Under the warm summer’s sun on a vacant lot in northern Minnesota, my boyhood friends and I whiled away the days of June, July, and August playing baseball.
Looking back on those days, I remember most the simplicity of it all.
Uniforms consisted of faded blue jeans, canvas converse tennis shoes, and white t-shirts crudely emblazoned with our names, numbers and team logo–each handwritten with a black dry marker by the only kid on the block who got an S in Miss Ihli’s spelling class.

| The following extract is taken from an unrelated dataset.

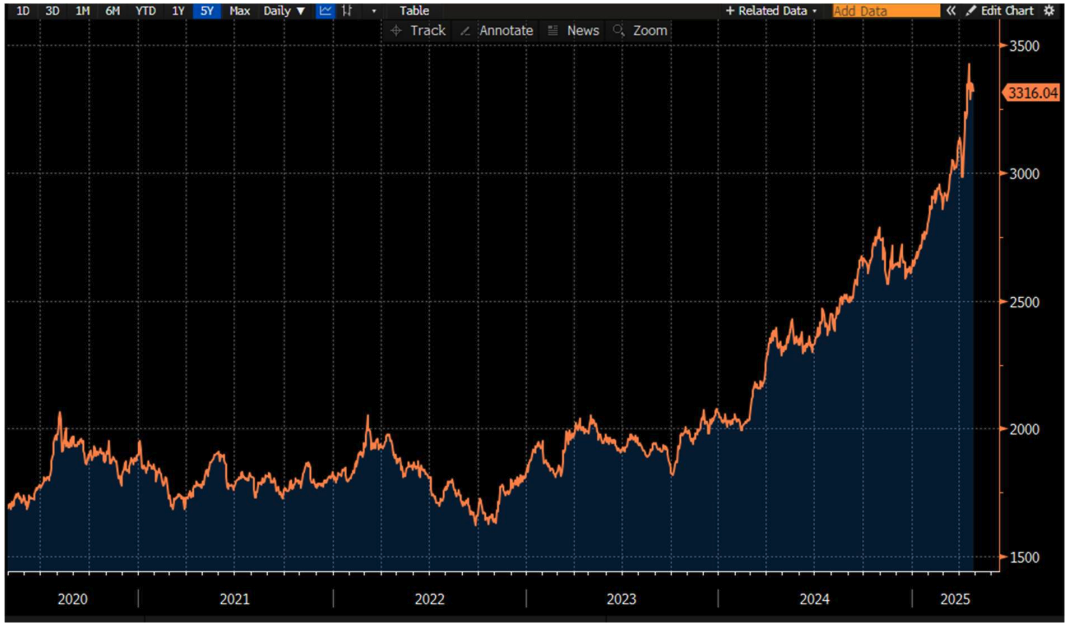Select the Max range tab

pos(239,11)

There were no bases–I mean of course there were bases; just not the kind you’d see now. In fact, the bags at Everson’s field strangely resembled plastic lids that came from one-gallon Monarch Ice Cream pails–except for home plate of course; that we stole from the softball diamonds at SunnyBrook Campground out on Highway 71 during an overnight camp-out.

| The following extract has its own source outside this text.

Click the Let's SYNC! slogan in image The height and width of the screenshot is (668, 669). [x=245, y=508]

Our gloves were, more often than not, of the hand-me-down variety. And by the end of summer season, our bats had been broken more than once–but a few finishing nails and some electrical tape restored even the worst piece of lumber into the magic wand it once was.
But it was the backstop at Everson’s field that I remember most. That was the real deal–few neighborhood fields had such a treasure. It gave the field that aura of professionalism that only a 12-year-old boy could groove on.
A short time ago, I happened upon a baseball field in south central Nebraska that reminded me of Everson’s field. As I stood on that long-forgotten still vacant lot, the memories of my childhood came rushing back.
I am convinced there will never be another time in my life like those summers in northern Minnesota.